Life Expectancy Watch

OK, I promise this is the last post about watches, and I promise to keep my morbid interests to myself from now on.

Reader Kathleen mentioned Tikker, a life expectancy watch, and I decided to research it:

The principle behind Tikker is very simple. It estimates your life expectancy based on a questionnaire and converts the answers into a countdown display in years, months, days, minutes, and seconds until your appointment with the Grim Reaper. It can even compensate for leap years.

I think I’d wear one, although this might be a dangerous toy that can do damage to one’s mental health.

By the way, do you remember how I said the other day (and yes, I have started quoting myself, this is scary):

We live in the world where there is a soaring number of people whose skills and time are so precious that they hire career management services, employ life coaches, attend networking events, participate in mentorship programs, download endless productivity apps, and schedule their lives in 10-minute increments. At the same time, the gulf between such people and the functionally illiterate / unskilled is widening. There used to be a middle-ground between these two classes but it is disappearing.

Tikker and the 5-minute watch we discussed recently arise precisely from this phenomenon.

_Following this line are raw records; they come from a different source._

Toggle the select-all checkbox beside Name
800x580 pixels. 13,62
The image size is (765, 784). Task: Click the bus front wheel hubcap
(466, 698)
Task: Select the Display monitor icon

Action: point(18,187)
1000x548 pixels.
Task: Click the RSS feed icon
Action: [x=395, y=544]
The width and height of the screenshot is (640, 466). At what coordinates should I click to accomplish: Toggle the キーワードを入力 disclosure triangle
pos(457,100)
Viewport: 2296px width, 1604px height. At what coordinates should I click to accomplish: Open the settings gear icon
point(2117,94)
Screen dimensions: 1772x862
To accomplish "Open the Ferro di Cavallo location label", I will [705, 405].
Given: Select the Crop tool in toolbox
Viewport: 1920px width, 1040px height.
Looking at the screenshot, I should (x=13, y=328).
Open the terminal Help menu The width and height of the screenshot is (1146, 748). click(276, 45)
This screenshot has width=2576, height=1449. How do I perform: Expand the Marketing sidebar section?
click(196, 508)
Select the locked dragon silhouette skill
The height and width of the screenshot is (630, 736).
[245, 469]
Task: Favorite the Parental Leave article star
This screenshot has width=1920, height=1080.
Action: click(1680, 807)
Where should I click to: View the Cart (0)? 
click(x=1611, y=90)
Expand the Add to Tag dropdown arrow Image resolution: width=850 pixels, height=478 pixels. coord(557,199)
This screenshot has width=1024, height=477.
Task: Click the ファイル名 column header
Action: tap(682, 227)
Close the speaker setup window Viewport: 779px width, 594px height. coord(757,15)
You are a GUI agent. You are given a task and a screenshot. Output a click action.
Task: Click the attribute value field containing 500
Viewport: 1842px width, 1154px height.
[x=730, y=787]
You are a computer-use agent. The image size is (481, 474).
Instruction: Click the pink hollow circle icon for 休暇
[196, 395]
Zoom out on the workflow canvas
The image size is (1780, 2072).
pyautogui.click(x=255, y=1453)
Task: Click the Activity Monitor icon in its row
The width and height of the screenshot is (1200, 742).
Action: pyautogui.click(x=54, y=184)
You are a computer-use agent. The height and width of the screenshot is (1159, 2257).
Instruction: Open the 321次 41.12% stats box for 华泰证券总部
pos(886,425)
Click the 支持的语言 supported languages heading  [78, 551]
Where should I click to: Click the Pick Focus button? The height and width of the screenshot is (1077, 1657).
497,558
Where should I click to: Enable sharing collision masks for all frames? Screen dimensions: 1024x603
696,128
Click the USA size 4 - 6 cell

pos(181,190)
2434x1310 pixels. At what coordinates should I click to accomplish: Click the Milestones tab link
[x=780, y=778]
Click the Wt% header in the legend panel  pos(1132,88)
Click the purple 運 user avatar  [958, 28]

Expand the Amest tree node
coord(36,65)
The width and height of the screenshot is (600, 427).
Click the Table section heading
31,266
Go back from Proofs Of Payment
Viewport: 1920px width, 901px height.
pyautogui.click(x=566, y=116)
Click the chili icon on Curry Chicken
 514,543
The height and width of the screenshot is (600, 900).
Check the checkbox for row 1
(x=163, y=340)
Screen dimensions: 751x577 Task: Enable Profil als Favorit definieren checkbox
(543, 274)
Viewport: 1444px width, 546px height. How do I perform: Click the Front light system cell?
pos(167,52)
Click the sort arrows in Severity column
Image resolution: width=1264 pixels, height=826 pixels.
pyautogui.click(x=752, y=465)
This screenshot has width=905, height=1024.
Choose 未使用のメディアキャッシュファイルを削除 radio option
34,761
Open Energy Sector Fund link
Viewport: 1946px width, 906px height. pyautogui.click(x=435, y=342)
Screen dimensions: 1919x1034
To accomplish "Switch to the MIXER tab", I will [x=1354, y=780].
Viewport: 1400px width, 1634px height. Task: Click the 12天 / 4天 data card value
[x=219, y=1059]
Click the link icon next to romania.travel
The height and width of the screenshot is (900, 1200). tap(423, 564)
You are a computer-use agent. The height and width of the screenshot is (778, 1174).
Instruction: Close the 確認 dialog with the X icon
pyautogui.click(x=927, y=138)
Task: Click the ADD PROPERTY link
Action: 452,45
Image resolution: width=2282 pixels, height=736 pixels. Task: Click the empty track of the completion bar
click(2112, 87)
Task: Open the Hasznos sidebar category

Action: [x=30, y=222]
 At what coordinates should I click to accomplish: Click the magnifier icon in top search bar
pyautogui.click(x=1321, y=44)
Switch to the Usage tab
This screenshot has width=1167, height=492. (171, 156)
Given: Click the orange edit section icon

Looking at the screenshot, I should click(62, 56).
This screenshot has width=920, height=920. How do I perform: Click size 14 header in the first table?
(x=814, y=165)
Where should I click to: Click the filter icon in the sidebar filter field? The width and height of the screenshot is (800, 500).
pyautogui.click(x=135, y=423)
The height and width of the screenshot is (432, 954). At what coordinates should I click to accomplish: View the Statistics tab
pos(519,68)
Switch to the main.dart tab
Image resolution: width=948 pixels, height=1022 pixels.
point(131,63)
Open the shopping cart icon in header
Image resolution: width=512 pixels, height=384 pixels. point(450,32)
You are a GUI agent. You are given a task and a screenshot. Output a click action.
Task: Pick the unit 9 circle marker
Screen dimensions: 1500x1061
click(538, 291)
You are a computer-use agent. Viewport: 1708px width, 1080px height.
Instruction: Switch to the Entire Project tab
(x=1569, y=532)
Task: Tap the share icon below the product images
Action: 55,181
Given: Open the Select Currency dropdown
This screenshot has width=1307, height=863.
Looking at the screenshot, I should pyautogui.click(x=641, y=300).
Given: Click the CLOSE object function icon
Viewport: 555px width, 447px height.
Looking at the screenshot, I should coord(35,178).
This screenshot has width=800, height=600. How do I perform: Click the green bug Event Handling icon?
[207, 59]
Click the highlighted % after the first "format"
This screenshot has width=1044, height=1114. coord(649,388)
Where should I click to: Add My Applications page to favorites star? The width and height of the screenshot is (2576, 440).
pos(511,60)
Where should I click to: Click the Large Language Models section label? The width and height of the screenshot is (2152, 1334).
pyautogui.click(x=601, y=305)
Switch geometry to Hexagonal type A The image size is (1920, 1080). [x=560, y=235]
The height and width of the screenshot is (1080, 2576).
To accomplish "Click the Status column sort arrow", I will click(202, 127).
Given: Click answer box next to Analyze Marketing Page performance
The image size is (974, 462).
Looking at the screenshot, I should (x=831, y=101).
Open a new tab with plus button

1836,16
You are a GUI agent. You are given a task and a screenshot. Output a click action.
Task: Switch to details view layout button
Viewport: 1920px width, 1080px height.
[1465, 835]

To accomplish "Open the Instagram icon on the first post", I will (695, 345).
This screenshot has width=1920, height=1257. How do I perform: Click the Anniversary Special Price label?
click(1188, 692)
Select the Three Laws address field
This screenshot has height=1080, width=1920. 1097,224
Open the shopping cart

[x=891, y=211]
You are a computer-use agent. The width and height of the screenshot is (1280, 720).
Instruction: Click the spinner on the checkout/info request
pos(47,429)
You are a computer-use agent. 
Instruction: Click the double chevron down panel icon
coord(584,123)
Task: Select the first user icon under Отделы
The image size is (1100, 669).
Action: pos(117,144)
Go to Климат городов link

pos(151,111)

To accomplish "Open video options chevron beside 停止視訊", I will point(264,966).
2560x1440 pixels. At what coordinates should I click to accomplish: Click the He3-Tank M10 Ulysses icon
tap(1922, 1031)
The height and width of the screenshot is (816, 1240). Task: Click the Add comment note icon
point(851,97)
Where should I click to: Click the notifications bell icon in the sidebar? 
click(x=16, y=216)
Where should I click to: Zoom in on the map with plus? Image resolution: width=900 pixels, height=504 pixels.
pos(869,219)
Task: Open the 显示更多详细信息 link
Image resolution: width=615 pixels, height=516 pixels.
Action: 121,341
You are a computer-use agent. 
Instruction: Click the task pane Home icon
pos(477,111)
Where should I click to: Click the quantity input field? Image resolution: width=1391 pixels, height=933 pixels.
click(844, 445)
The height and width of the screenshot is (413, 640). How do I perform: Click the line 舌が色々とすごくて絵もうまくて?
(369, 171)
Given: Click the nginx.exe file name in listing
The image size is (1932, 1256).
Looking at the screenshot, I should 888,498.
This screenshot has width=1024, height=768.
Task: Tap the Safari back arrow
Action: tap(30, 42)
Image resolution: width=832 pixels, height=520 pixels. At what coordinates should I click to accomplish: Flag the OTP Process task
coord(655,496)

5 thoughts on “Life Expectancy Watch

  1. I don’t believe psychologically healthy people tend to wear those watches. There is a limit, after which obsession with time becomes unhealthy, even if you are a busy person.

    Like

  2. Agree with Pope:

    “Heaven from all creatures hides the book of Fate,
    All but the page prescribed, their present state:
    From brutes what men, from men what spirits know¨
    Or who could suffer being here below?
    The lamb thy riot dooms to bleed today,
    Had he thy reason, would he skip and play?
    Pleased to the last, he crops the flowery food,
    And licks the hand just raised to shed his blood.
    O blindness to the future! kindly given,
    That each may fill the circle marked by Heaven”

    Most people won’t want to really know their date of death, to a day, hour and second. You may be interested because of the trauma, but somebody w/o a trauma and with this Tikker is morbidly pretentious (?). If people knew the Tikker was 100% right, they wouldn’t be wearing it.